Bhubaneswar, Nov. 21: HIV and sex education will no longer be a hush-hush topic in schools or a moral challenge for parents. TeachAids, a non-profit social organisation, spun out of Stanford University, US, has developed an animated course work for HIV education in Odia that is likely to be introduced in schools and colleges from next year.

A teaser of the animated software, which features the caricatures and voices of actors Akash DasNayak, Anu Choudhury, Prashant Nanda and Odissi danseuse Aruna Mohanty, will be released online (www.teachaids.org) on December 1 to mark the occasion of World Aids Day.

Chief minister Naveen Patnaik has formally endorsed the project while the Orissa State Aids Control Society has committed to disseminate the course work across the state, said TeachAids founder and CEO Piya Sorcar. The health education materials will be distributed among minors and youths free of cost.

“Along with implementation in schools and colleges, the society and its partners will use the animation developed by educators and medical experts from Stanford to reach out to migrants, mobile clinics, self-help groups and rural folk,” she said.

Sorcar said Odisha was a vulnerable zone as far as HIV was concerned.

Anu said the “revolutionary product” would combat ignorance about HIV while Akash suggested that the animation had been developed keeping in mind the “needs and values” of the Odias.

Sorcar said this kind of course work had already been launched in Andhra Pradesh in Telugu and English featuring well-known actors such as Nagarjuna, Shabana Azmi and Shruti Haasan.

“The materials are in use in more than 75 countries, including regions where HIV related education had previously been banned.

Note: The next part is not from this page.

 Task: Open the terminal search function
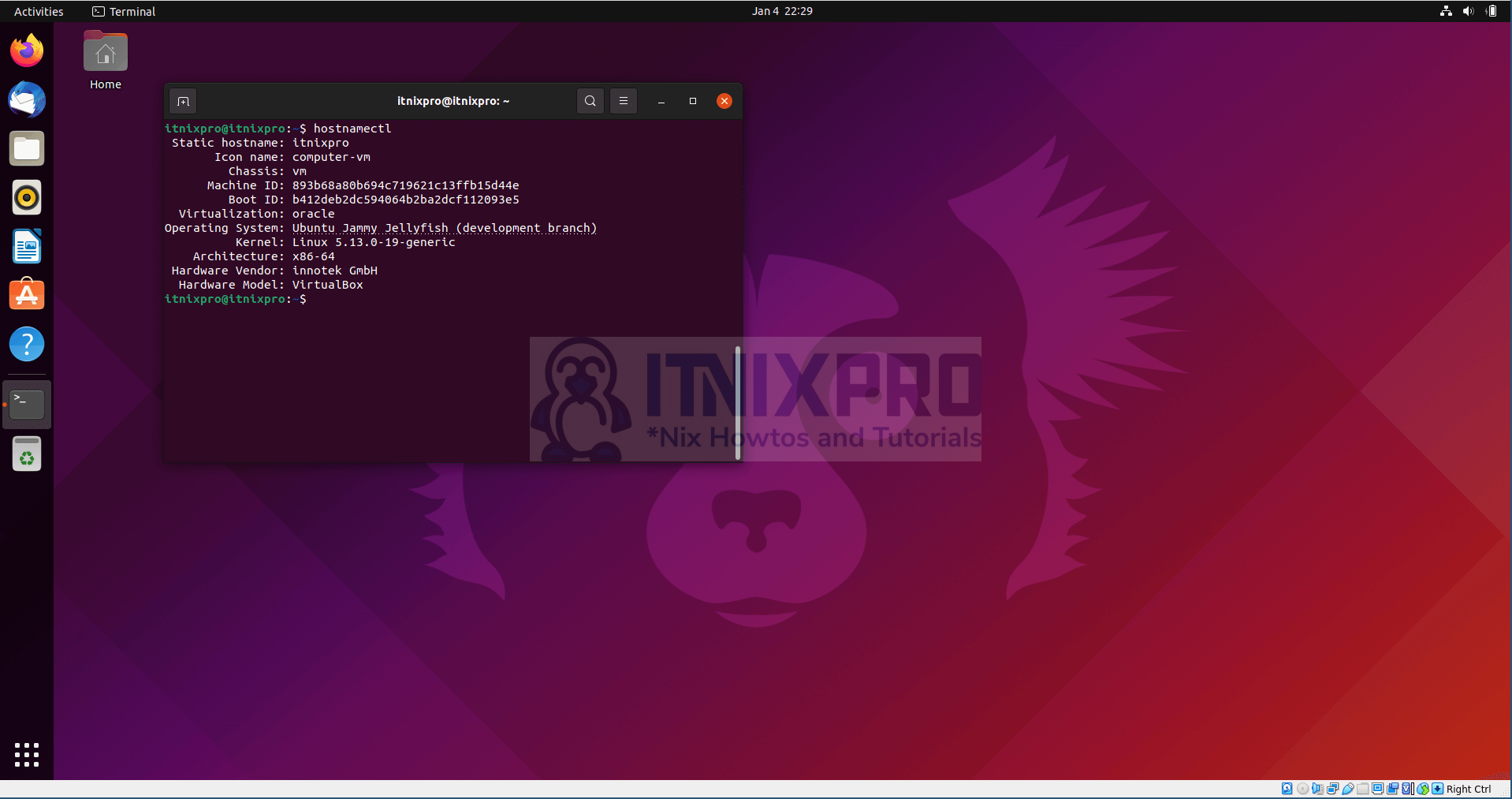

In India, traditional HIV educational materials had also been allowed earlier in several states because of concerns of it being explicit and culturally inappropriate. However, we have taken care of all such factors to develop medically accurate and culturally tailored tools,” said the Stanford visiting scholar. Professor of medicine, Douglas Owens, who heads the Centres for Health Policy and Primary Care and Outcomes Research at the California-based university, said the innovative software “beautifully balances cultural elements, biological concepts and user interactivity. Combined, these elements make it an outstanding evidence-based educational tool.”